Right now, it’s all a hype on LinkedIn: you tease people with something you’ve made, the good old freebie, but in a modern jacket. This one takes it a step further. You’re asked to drop a comment under a post with a specific keyword and then poof, a valuable piece of information appears in your inbox. Completely free!
*Oh and by the way, don’t forget to send me a connection request – otherwise I can’t DM you.*
What’s striking is that this whole process hasn’t (yet) been automated on LinkedIn (at least, I haven’t seen it happen). On Instagram, though, it’s already common. With a tool like ManyChat, you can fully automate the whole thing: you choose a trigger word, and when someone comments with that word, an automated message is sent back. You can even randomize the reply. Hardly any human involved.
And in exchange for that info, you pay. Not with money, but with attention.
And not once, like with the old-fashioned freebie, but three times:
1. Your comment boosts the engagement, which helps push the post into your connections’ feeds.
2. Your connection request gives the poster more reach.
3. And the biggest anticlimax? You don’t even get the info directly in your inbox. Instead, you get a link to a form where you have to enter your email address to receive it. That’s the third time you’re paying.
And still, we do it. We comment.
Not because we’re moved or want to have a conversation – but because we want to receive something. In exchange for a single word under a post, we get something back: a link, an e-book, or a PDF with tips. It’s a transaction. You don’t comment to connect, you comment to receive.
It feels efficient. No hassle. Just type a word and voilà – it appears. You’re not having an interaction; you’re triggering a process in an automated system. Like dropping a coin into a vending machine to get a Snickers.
And the person posting? They’re not looking for connection either. They post with the algorithm in mind. Not for you, but for reach. For visibility. Every comment isn’t a sign of engagement – it’s a lever. Every datapoint increases momentum. You’re not a person to the algorithm – you’re a unit of measurement.
So really, we’re not talking to each other. We’re just performing rituals in a system. One person feeds the algorithm, the other uses it. The maker wants your visibility, you want their reward.
We think we’re communicating, but what we’re really doing is operating systems. We’re both playing our parts in an optimized scenario. A cold transaction.
We’re not just talking to a machine – we become the machine.
I couldn’t help myself the other day. I left a comment too. I’m only human. I got the link in my DM and politely replied: “Thanks!” The reply I got:
“Thanks for saying thank you. Few people do and I appreciate it.”
So…
Most people don’t even bother to say thanks. Can you blame them? Maybe not. After all, they’ve had to pay three times for a bit of information. And as we’ve just established – they’re not responding to a person, they’re responding to a machine.

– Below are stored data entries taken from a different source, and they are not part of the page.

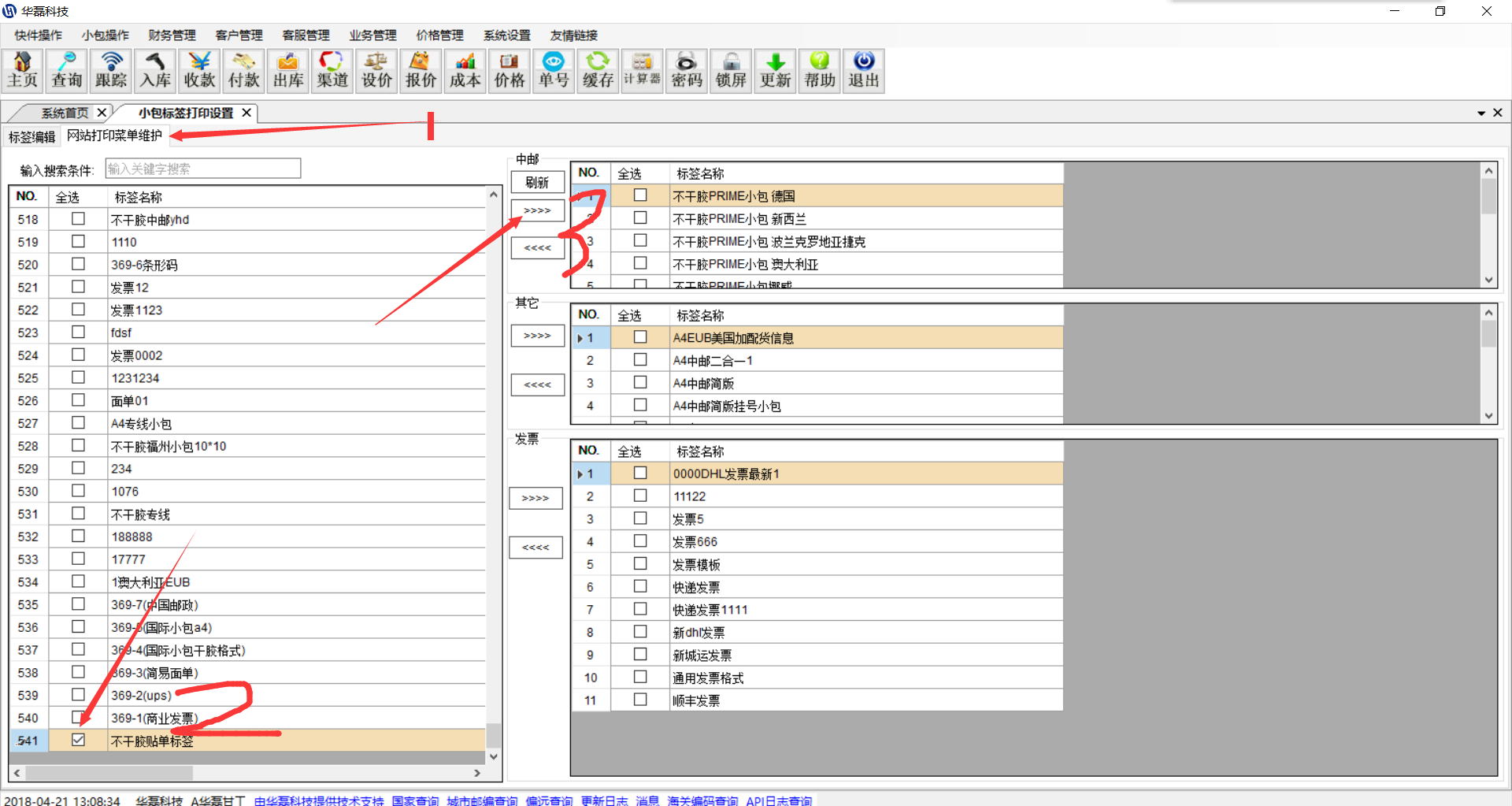Viewport: 1512px width, 806px height.
Task: Click the 入库 warehouse entry icon
Action: coord(155,71)
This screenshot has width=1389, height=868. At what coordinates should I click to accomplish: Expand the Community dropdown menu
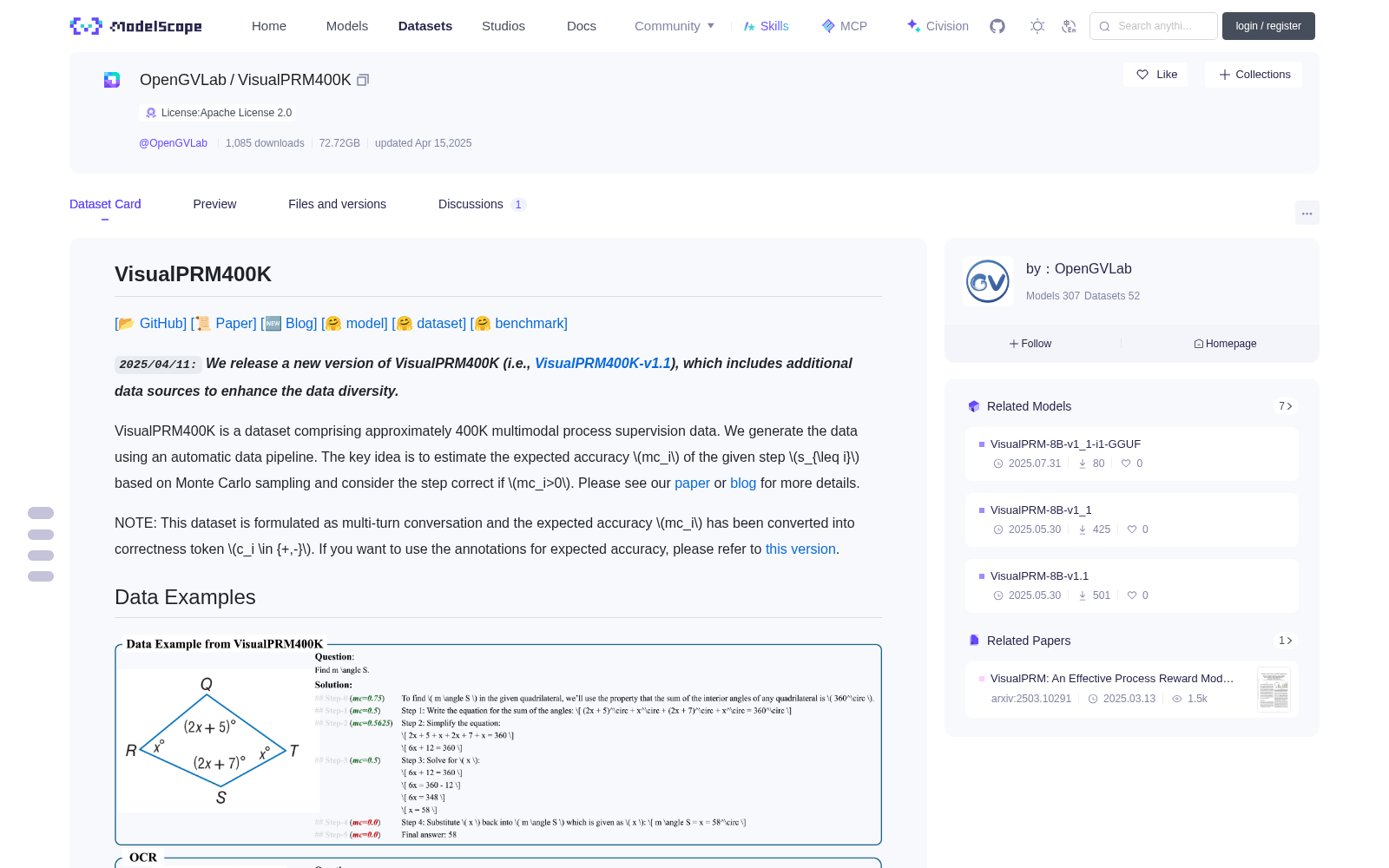675,26
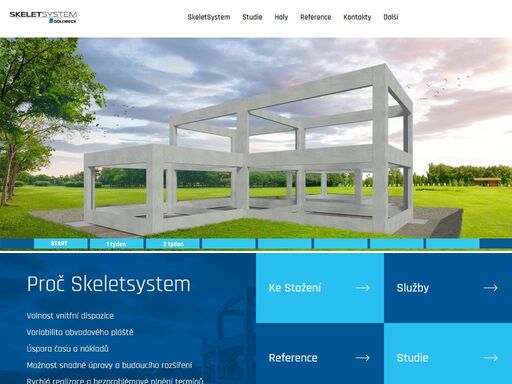Select the last timeline segment

pos(453,244)
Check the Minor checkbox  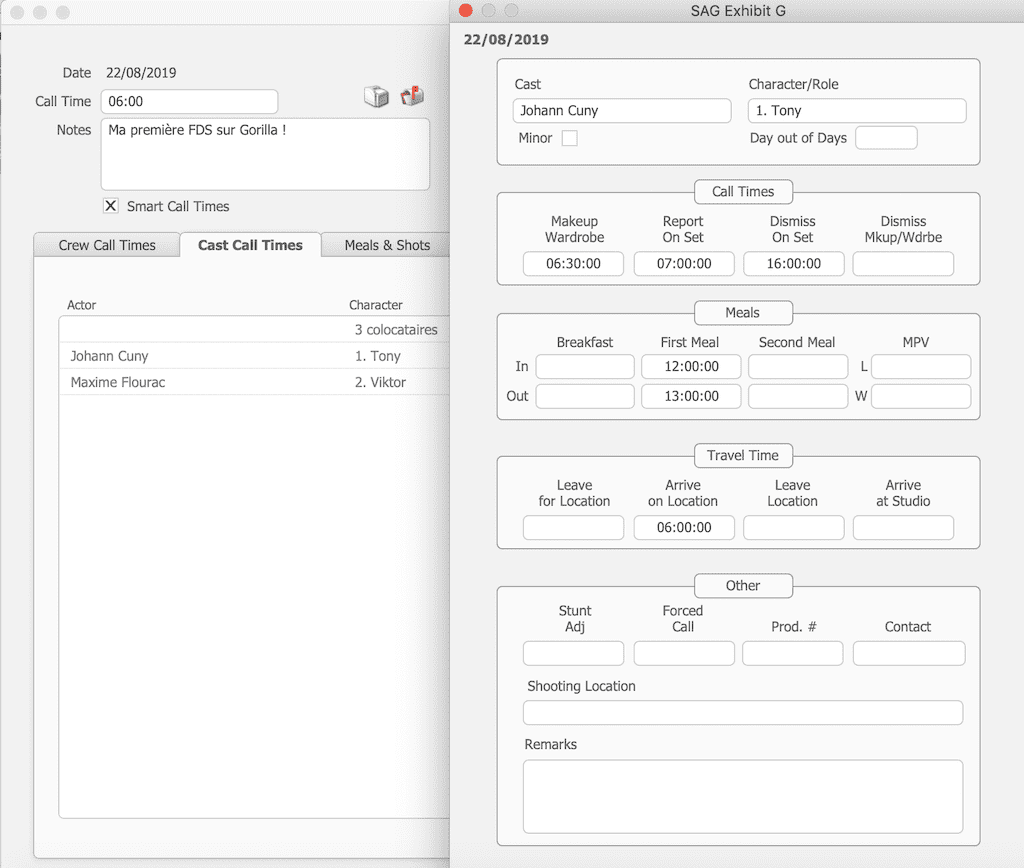tap(569, 138)
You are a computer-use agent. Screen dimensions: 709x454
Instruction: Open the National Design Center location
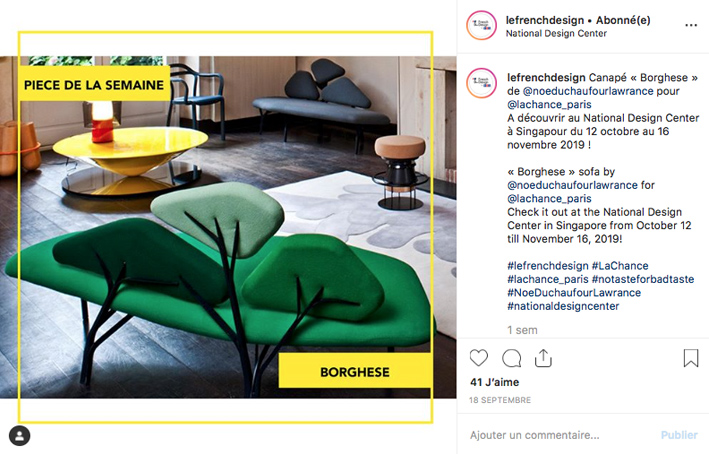[556, 33]
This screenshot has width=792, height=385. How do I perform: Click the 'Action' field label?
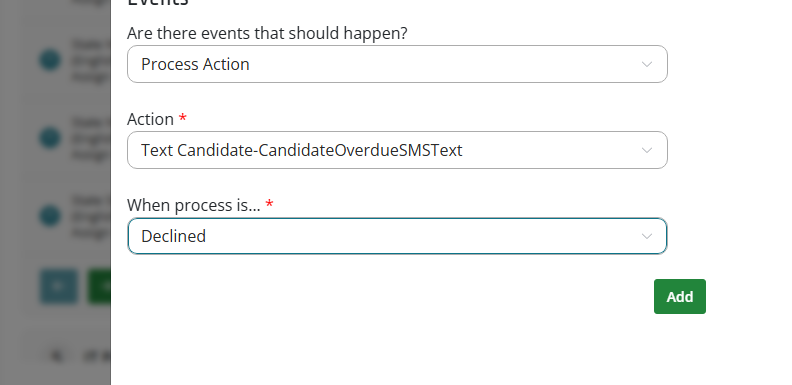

And that’s how we slowly ruin social media. In our attempt to hack the algorithm.
I replied to the “thanks for your thanks” with:
“Interesting! I think that’s because this process of ‘drop something in the comments and you get the link’ doesn’t feel very human. We do it to please the algorithm. So maybe because of that, people don’t respond in a human way either?”
So what can you do?
I usually (okay, not always – let’s be honest: less often than I’d like) choose to fight fire with kindness. That wouldn’t help much in real life, but here I hope it creates a tiny moment of awareness. A pause. A thought: Is this really how I want to interact?
From a marketing perspective, it’s probably brilliant – otherwise people wouldn’t use it so much. But I try to do it my way.
Sometimes I’ll DM someone directly:
“I’d rather not comment publicly, but I’d love to read your info – is it okay if I ask like this?”
That often opens up an actual conversation – not just another soulless exchange under a post.
By expressing gratitude, I at least received a moment of genuine human response. And that opened the door for something better: a question, a reflection, a tiny bit of awareness.
Humble, curious, learning together.
That’s how I try to stay true to my own values in how I engage with technology.